* **Problem details**: Retype the part of the records that opens with the first line and closes with the line containing "アクセス・教室一覧 (59, 1499)", reproducing each line exactly and including both ends.

* **Data provided**:
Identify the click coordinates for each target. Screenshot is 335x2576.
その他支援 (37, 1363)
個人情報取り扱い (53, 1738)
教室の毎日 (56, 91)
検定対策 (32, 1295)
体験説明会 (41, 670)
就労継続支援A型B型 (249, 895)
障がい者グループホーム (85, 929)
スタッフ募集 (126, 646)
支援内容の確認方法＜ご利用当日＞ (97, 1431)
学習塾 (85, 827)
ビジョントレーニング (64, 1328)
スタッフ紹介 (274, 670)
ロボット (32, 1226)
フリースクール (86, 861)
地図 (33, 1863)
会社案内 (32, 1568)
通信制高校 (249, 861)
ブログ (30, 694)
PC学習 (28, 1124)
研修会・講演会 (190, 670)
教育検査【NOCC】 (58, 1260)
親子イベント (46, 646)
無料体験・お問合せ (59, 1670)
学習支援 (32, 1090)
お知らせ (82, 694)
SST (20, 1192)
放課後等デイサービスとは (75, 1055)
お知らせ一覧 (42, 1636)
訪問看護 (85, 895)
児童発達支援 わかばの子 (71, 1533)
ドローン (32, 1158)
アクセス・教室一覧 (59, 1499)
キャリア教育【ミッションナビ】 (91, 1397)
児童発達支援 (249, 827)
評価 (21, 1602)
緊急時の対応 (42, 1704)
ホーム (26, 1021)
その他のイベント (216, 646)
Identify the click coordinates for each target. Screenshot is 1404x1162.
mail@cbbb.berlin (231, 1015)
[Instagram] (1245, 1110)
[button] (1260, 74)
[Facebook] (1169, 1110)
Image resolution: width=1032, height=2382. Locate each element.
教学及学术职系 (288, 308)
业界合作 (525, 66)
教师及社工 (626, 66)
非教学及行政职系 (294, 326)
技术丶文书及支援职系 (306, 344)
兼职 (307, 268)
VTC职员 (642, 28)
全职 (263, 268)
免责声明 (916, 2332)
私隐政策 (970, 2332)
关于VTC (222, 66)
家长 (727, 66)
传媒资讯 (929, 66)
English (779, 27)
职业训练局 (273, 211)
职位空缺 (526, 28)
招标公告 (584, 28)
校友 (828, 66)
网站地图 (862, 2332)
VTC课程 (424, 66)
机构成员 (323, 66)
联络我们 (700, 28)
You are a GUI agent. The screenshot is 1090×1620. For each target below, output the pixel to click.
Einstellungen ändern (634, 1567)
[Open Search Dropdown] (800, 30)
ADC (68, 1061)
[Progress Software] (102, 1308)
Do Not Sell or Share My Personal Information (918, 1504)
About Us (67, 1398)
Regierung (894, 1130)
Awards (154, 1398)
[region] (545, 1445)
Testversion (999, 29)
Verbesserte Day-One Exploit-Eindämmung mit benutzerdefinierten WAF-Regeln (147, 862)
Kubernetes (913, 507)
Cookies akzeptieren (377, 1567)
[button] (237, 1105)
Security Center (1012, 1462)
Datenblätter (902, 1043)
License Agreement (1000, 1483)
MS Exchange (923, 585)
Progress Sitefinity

* **Reply**:
Identify the click coordinates for each target. Screenshot is 335x2576.
その他支援 (37, 1363)
個人情報取り扱い (53, 1738)
教室の毎日 (56, 91)
検定対策 (32, 1295)
体験説明会 (41, 670)
就労継続支援A型B型 (249, 895)
障がい者グループホーム (85, 929)
スタッフ募集 (126, 646)
支援内容の確認方法＜ご利用当日＞ (97, 1431)
学習塾 (85, 827)
ビジョントレーニング (64, 1328)
スタッフ紹介 (274, 670)
ロボット (32, 1226)
フリースクール (86, 861)
地図 (33, 1863)
会社案内 (32, 1568)
通信制高校 (249, 861)
ブログ (30, 694)
PC学習 (28, 1124)
研修会・講演会 (190, 670)
教育検査【NOCC】 (58, 1260)
親子イベント (46, 646)
無料体験・お問合せ (59, 1670)
学習支援 (32, 1090)
お知らせ (82, 694)
SST (20, 1192)
放課後等デイサービスとは (75, 1055)
お知らせ一覧 (42, 1636)
訪問看護 (85, 895)
児童発達支援 わかばの子 (71, 1533)
ドローン (32, 1158)
アクセス・教室一覧 (59, 1499)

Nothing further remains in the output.